After decades of military coercion, China’s leadership has finally grasped Karl Marx’s point that there is nothing like unfettered capitalism to destroy traditional cultures. But the ensuing resentment and anger is fuelling the flames of religious extremism even among those Tibetans and Uyghurs who are demanding autonomy, not independence. The Communist policies of assimilation and repression are unwittingly playing into the hands of Al-Qaeda’s operations in the border region of China and Central Asia.
Elsewhere in China, the consequences of modernisation are producing a significant revival of religion that the Communist Party struggles to contain. Under Mao, organised religion was banned and its traditional institutions of charity and social support destroyed. Now that economic liberalisation is exacerbating poverty among China’s peasants and urban underclass, religious groups are providing help to the needy.
Confronted with growing social and political discontent – last year alone, there were more than 87,000 separate protests across China – the country’s leadership has discarded Mao’s atheism in favour of Confucian religious philosophy. Since the Party Congress of 2007, the Communists’ self-proclaimed mission is to create a “harmonious society” that fuses ancient Confucian principles with modern socialist utopianism.

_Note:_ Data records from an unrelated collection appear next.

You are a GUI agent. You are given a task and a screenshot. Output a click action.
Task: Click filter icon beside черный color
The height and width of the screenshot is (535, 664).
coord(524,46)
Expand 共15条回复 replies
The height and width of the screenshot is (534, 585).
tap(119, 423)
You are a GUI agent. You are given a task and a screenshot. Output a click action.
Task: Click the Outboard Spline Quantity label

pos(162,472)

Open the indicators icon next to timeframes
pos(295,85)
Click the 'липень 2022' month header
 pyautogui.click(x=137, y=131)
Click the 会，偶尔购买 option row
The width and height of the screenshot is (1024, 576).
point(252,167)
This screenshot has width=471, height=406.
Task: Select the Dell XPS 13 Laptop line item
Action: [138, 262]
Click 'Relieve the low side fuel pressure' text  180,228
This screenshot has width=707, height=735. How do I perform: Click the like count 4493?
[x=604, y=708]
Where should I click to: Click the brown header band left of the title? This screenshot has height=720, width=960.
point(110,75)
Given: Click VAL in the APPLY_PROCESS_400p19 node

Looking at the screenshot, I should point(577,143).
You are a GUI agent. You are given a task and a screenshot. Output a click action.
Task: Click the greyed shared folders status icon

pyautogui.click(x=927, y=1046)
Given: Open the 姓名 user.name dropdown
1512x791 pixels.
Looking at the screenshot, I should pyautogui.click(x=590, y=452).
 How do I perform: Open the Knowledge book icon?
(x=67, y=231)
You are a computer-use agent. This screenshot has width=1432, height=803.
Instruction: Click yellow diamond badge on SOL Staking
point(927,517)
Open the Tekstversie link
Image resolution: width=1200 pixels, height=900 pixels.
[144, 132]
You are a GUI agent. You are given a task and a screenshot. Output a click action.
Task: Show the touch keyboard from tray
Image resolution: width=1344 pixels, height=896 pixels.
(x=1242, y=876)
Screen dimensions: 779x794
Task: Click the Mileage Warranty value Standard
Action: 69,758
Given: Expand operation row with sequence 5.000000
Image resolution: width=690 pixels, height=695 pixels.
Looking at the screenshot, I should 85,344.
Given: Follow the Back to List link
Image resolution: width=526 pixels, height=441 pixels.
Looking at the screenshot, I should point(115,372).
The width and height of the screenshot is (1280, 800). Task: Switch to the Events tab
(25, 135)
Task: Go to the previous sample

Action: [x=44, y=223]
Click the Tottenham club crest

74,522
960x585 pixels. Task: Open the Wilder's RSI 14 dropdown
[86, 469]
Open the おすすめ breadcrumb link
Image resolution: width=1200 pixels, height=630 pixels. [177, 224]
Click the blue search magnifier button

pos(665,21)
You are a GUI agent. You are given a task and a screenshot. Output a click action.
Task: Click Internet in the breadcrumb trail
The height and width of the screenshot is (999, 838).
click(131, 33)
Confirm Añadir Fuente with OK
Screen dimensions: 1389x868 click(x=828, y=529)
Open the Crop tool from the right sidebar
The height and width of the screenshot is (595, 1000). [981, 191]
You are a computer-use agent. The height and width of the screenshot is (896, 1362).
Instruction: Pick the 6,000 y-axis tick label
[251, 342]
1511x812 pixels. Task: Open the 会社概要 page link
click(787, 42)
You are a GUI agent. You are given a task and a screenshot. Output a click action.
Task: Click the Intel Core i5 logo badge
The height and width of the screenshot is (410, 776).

This strategy has backfired. Ordinary Chinese distrust both Communism and Confucianism, viewing both as colluding with each other at the expense of the common good. Instead, the population is turning in large numbers to faith groups and spiritual movements such as the Falun Gong, which resonate with the traditional religions of Buddhism and Taoism.
Because indigenous religions like Tibetan Buddhism, Uyghur Islam and the Falun Gong are organised groups that contest the Party’s power monopoly, repression has been swift and severe. Chinese activists regularly accuse Beijing of violating the human rights of Tibetan Buddhists and Uyghur Muslims. According to the UN Special Rapporteur, Manfred Nowak, Falun Gong members make up two-thirds of all reported torture victims in China and half the labour camp prisoners.
Fearful of foreign interference, the Communist Party is also persecuting those Christians who refuse to join the officially sanctioned church bodies.
The effect has been to drive faith groups underground, where they convert people in huge numbers. Falun Gong spirituality is thought to be practised by more than 100 million Chinese. Protestant Christians who worship in illegal “house churches” number around 110 million, perhaps as many as 200 million. Taken together, organised religion constitutes a substantial and growing potential for collective opposition to the regime.
Beijing’s recent record in repression and persecution casts doubt on whether China’s economic reforms will be followed by political liberalisation and genuine religious freedom. By embracing capitalism, the one-party state offers many citizens new opportunities to consume and work. But more liberty in the private sphere has been matched by a greater control of the public political realm where organised religion remains banned.
Perhaps more than the economy, it is the ongoing battle over China’s soul that will determine its identity and place in the world.
Adrian Pabst teaches religion and politics at the University of Nottingham and is a research fellow at the Luxembourg Institute for European and International Studies.